別れ
空を歩いていると見覚えのあるような森まできた。
[ここのモミの木を通ると元の場所に帰れるさ。]
と彼はゆっくり私を地面に下ろしながら話した。
私はそんな彼に
「どうしてそんなに優しくしてくれるの?」
と尋ねる。
彼は微笑みながら
[なんでだろう。君を見ていると懐かしく思うよ。]
といいその後ろに、ここの人たちは別に君に意地悪をしたい訳じゃないのさ。珍しい客人に少し戸惑っていだけだよ。と続けた。
僕も彼らもシャイだからね。許してやってくれ。と少しまゆを落として微笑むと、私の背をトンっと押してもうお帰りの時間だよ。

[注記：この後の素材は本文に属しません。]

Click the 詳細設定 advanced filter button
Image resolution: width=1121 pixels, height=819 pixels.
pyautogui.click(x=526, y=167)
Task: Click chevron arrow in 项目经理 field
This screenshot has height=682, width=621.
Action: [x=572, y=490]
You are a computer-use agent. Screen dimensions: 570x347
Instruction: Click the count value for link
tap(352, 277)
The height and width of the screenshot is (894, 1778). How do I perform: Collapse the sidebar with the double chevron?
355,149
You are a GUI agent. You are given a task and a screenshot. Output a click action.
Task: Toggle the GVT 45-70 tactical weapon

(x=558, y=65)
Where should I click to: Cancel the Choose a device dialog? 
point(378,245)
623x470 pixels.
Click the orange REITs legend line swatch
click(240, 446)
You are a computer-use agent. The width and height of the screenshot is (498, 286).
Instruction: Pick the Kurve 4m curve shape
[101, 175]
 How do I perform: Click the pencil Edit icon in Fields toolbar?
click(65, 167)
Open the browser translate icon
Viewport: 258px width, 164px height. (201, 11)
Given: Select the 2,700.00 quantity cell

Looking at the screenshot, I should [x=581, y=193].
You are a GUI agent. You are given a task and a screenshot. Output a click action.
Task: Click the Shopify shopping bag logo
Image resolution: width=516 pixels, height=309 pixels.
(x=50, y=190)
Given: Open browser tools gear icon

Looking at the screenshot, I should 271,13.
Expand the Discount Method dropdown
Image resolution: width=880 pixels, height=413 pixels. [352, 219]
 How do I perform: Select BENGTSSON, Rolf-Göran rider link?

と帰りを促す。
私はその手に押し出され足が1歩また1歩と進んでいく。振り返りたいが足がそれを許してくれない。
それでも優しくしてくれた彼にお礼を言おうと慌てて
体を捻るとそこはいつも通る公園だった。
深夜の暗い静かな公園。
人の往来もなく、ただ暗闇が広がっている。
私は少し寂しさを胸に抱えながら、あの一瞬の不思議な体験を噛み締める。
後ろ髪引かれながら公園をあとにした。
明るいネオンが目印のコンビニにつく。
人工的な光にやられ少し目をかすませると、入口から人が出てくる。
そして
「小鳥遊さん?」
と声をかけてきた。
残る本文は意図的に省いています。